Les voleurs et l’Ane. (Livre I – Fable 13)

Comme la précédente, cette histoire fait référence à la situation politique de la France au XVIIe siècle et plus spécialement aux guerres dans les Balkans. Elle est inspirée d’Esope (« Le Lion et l’Ours ») mais a été traitée par maints auteurs avant La Fontaine Gilles Corrozet, en 1542 puis Guillaume Haudent en 1547 remplacèrent les premiers le lion, l’ours et l’âne d’Esope par trois personnages humains.

Pour un âne enlevé deux voleurs se battaient :
L’un voulait le garder; l’autre le voulait vendre.
Tandis que coups de poing trottaient,
Et que nos champions songeaient à se défendre,
Arrive un troisième larron
Qui saisit maître Aliboron.
L’âne, c’est quelquefois une pauvre province :
Les voleurs sont tel ou tel prince,
Comme le Transylvain, le Turc et le Hongrois.
Au lieu de deux, j’en ai rencontré trois :
Il est assez de cette marchandise.
De nul d’eux n’est souvent la province conquise :
Un quart voleur survient, qui les accorde net
En se saisissant du baudet.

L’autre le voulait vendre: Nous avons déjà rencontré cette tournure de phrase (par exemple, dans la « Préface » de La Fontaine, nous trouvons « Cébès l’alla voir le jour de sa mort » pour « alla la voir » ou encore dans le titre de la fable 3 du Livre I « La Grenouille qui se veut faire aussi grosse que le bœuf » ou dans « La Besace » (I, 7, vers 13) « Jamais, s’il me veut croire, il ne se fera peindre ». Pour rappel, dans la syntaxe classique, le pronom personnel du deuxième verbe se place avant le premier.

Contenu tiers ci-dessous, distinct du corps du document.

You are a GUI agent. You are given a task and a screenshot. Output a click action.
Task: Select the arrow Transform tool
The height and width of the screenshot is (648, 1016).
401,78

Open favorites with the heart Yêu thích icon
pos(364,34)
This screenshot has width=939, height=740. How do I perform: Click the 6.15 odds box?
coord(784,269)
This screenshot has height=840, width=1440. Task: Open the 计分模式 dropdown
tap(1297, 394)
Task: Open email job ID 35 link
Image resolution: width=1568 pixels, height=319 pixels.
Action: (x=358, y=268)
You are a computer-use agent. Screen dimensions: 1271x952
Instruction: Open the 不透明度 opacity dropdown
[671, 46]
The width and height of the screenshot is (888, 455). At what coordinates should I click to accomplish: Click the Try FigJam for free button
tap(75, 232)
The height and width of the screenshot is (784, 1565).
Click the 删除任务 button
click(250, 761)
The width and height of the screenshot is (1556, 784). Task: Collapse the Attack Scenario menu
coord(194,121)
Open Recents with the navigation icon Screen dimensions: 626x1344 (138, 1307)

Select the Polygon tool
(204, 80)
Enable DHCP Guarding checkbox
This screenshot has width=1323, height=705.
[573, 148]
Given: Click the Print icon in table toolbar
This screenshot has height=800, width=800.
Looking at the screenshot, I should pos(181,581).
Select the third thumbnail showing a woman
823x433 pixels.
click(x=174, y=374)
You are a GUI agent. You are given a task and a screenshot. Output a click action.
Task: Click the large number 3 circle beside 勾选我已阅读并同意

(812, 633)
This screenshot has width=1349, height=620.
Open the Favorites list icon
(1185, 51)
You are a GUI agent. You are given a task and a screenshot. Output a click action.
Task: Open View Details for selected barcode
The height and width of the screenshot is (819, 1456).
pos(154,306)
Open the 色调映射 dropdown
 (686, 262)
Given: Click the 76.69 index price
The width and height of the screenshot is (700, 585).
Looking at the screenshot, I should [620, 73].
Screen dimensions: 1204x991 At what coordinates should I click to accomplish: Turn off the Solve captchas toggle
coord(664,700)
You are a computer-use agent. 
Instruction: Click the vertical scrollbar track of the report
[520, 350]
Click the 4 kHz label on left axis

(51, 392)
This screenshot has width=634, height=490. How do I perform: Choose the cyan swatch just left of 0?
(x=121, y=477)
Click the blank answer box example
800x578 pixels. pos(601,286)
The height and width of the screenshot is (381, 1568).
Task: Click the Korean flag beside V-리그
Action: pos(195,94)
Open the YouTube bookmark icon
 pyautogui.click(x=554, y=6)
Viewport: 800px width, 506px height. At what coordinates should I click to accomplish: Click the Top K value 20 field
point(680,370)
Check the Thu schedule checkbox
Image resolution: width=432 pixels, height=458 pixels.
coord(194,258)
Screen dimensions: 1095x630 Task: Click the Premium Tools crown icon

Aliboron: Il s’agissait au départ du nom d’un savant, donné bientôt aux sots. Il devint courant pour nommer les ânes.

Transylvain: La Transylvanie est une région de l’actuelle Roumanie, située à l’ intérieur de l’arc des Carpathes. A l’époque, elle était sous influence turque. Les Transylvains en sont les habitants. Il existait de sérieuses craintes de guerre entre la Hongrie et l’Empire qui lorgnait vers la Transylvanie.

Un quart: Un quatrième voleur (terme vieilli).

Net: On prononçait indifféremment net en faisant ou non entendre le t final

Cette fable fait penser à une autre pièce de La Fontaine « L’Huître et les Plaideurs », dans laquelle un troisième larron rend la justice en gobant lui-même l’huître revendiquée par les deux plaignants.